Unit 3: Short-Term Decision-Making
This unit introduces a new way to evaluate costs and make management decisions. Rather than examining direct materials, direct labor, and manufacturing overhead, we rearrange this information as variable costs, fixed costs, and mixed costs (fixed and variable costs combined).
For example, in the previous unit we classified a factory worker who earns a salary and annual bonus based on company performance as direct labor. In this unit, we allocate salary to fixed costs, and the bonus to variable costs. We also explore how managers make short-term decisions (what needs to occur during the next hour, day, week, or year). Fixed cost restraints, such as plant size, equipment size, and age, often define short-term decisions.
Understanding how these three types of costs variables behave allows business managers to predict revenue, operating income, and changes in sales volume.
Completing this unit should take you approximately 6 hours.

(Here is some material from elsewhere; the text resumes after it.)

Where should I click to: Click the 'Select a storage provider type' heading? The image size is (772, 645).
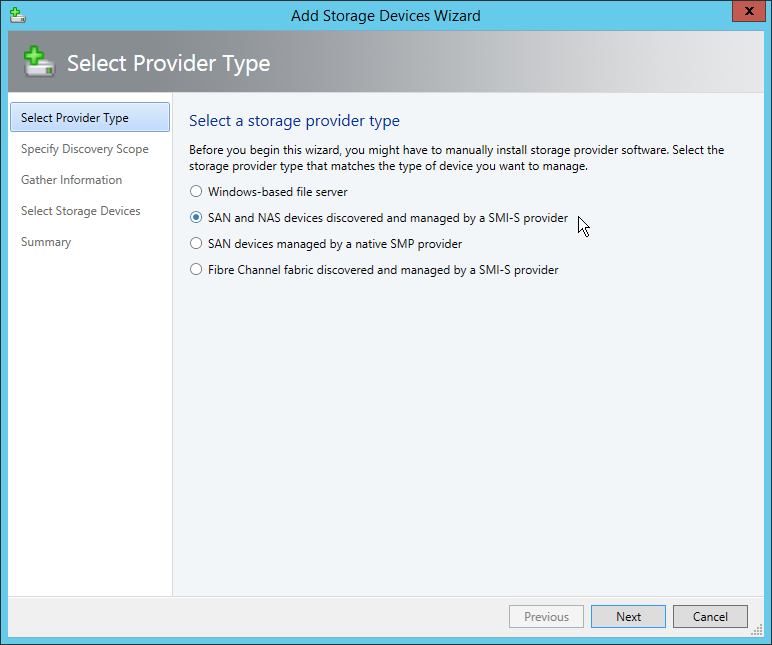294,121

3.1: Cost Behavior Patterns
3.2: Cost Estimation Methods
3.3: Contribution Margin Income Statement
3.4 The Relevant Range and Nonlinear Costs
Unit 3 Assessment
Unit 3 Conclusion
In this unit, you identified costs as fixed, variable, or mixed. You then examined the behavior of costs to predict future financial patterns. The production of the contribution margin income statement is an important management decision-making tool. In the next unit, you will see one of the most useful tools in the managerial accounting toolbox: cost-volume-profit analysis, also called break-even analysis. Every manager needs to know how much has to be produced to generate a profit. A well-done break-even analysis will also respond to questions about what happens if one or more cost variables changed because you can estimate how sensitive profit is to any of these variables.